### Document source
......

Une fois que j’ai écrit et rappelé cela, comment revenir à la sculpture de Groth ? À quoi cela a-t-il servi, d’écrire “tout” cela ? À re-prendre de la distance, car, même si nous savons que les mots ne sont que des conventions, nous avons parfois tendance à croire que nous sommes capables de les faire adhérer au réel, comme des décalcomanies mentales qui, une fois qu’elles sont apposées, deviendraient magiquement indistinctes du réel accolé, et donc, bien réelles. J’y insiste encore : Il faut distinguer entre « réel » et « réalité », car, par exemple, dans le réel, on ne trouve pas de mots, mais de l’air, des arbres, des électrons, etc. Tandis que la réalité est liée à la métaphysique, à l’interprétation non seulement civilisationnelle mais aussi individuelle. Néanmoins, nous avons parfois la chance de rencontrer une écriture qui nous fait accoler réel et réalité avec les mots, et, dans ces moments, nous sommes très émerveillés. Certes, obtenir une telle magie est une réussite, mais cela reste un bon tour. Mais, toutes choses étant égales par ailleurs, nous essayons très souvent de le jouer, ce tour, car c’est plaisant, et nous aimons jouer.

......

### Extrait de données
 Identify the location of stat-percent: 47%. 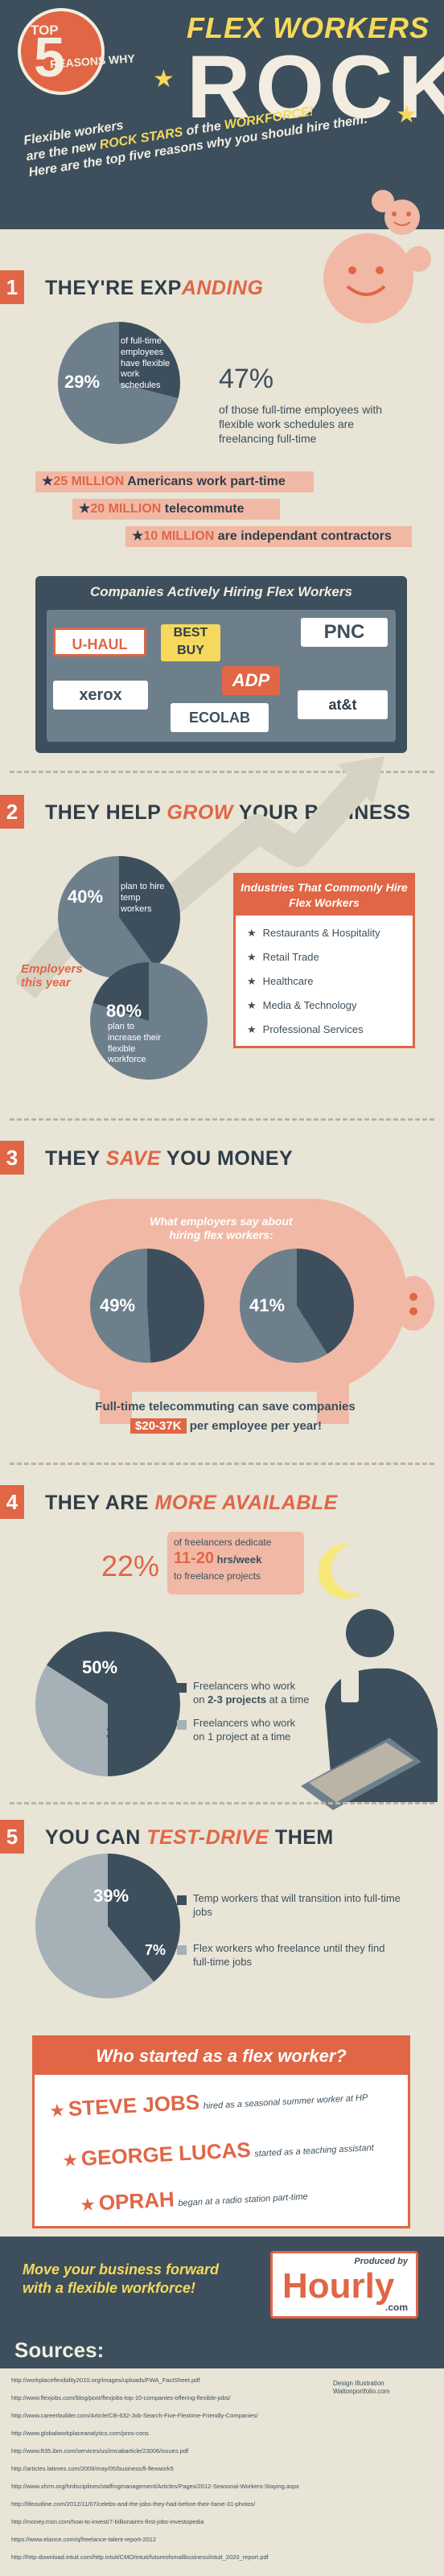
(246, 379).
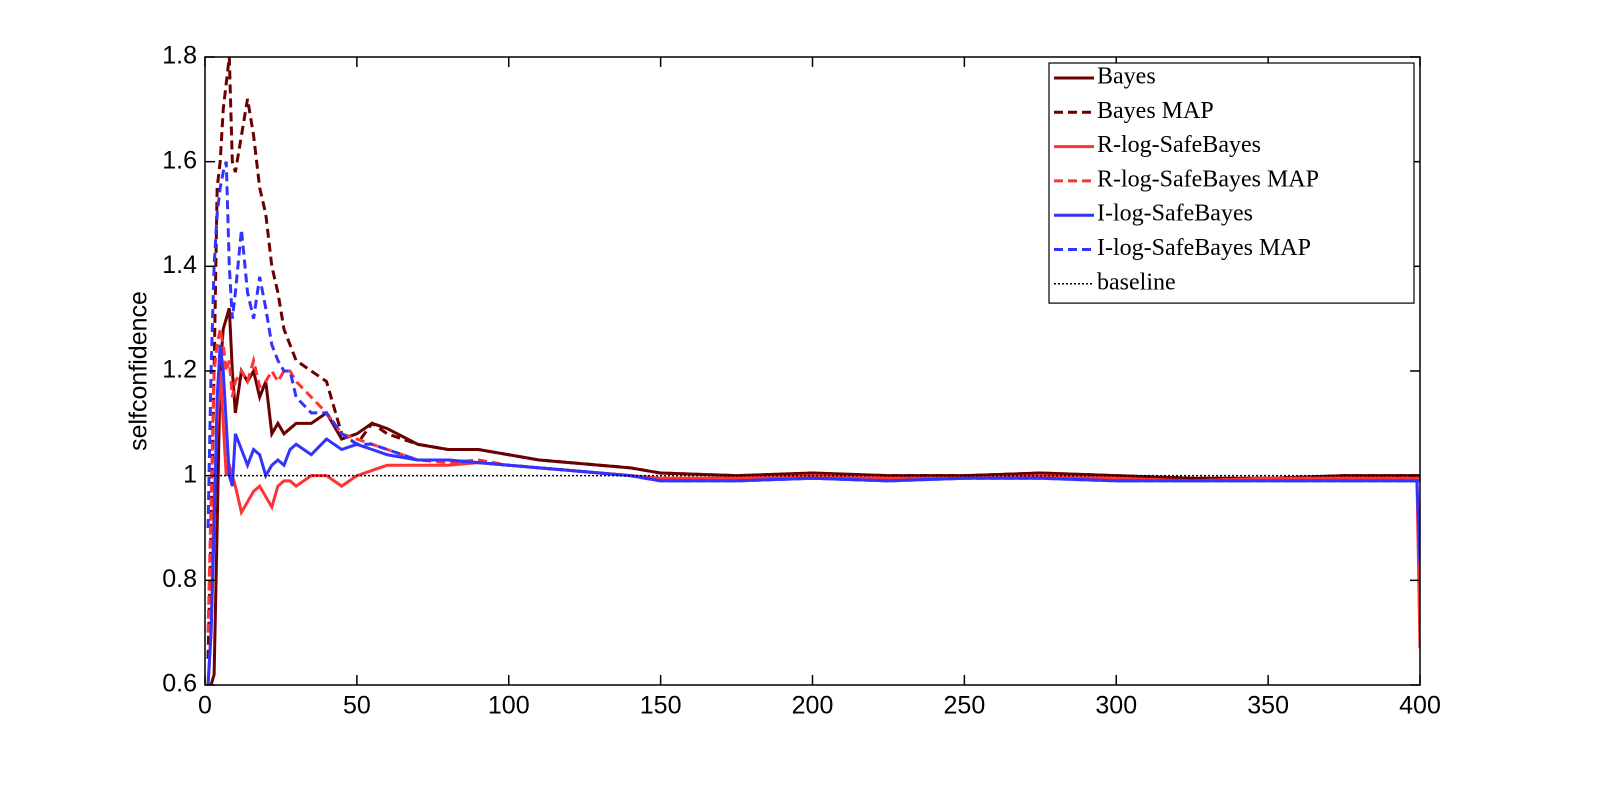 Image resolution: width=1601 pixels, height=785 pixels. I want to click on x-tick-label: 350, so click(1268, 706).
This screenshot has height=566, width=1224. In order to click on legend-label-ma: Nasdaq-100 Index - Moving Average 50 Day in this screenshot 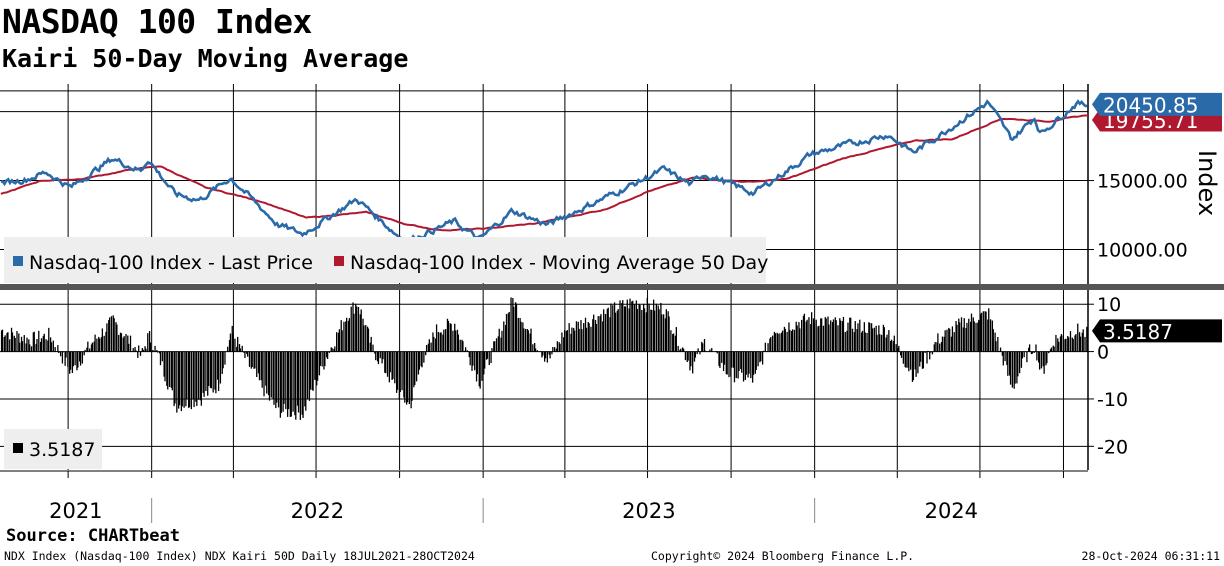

......

### Tâche à traiter
Répondez aux questions suivantes d'après le document source :
(a) Que trouve-t-on dans le réel à la place des mots ?
(b) À quoi la réalité est-elle liée ?
(c) Outre une réussite, que reste le fait d'accoler réel et réalité avec les mots ?

### Réponse attendue
(a) De l'air, des arbres, des électrons, etc.
(b) À la métaphysique et à l'interprétation, non seulement civilisationnelle mais aussi individuelle.
(c) Un bon tour.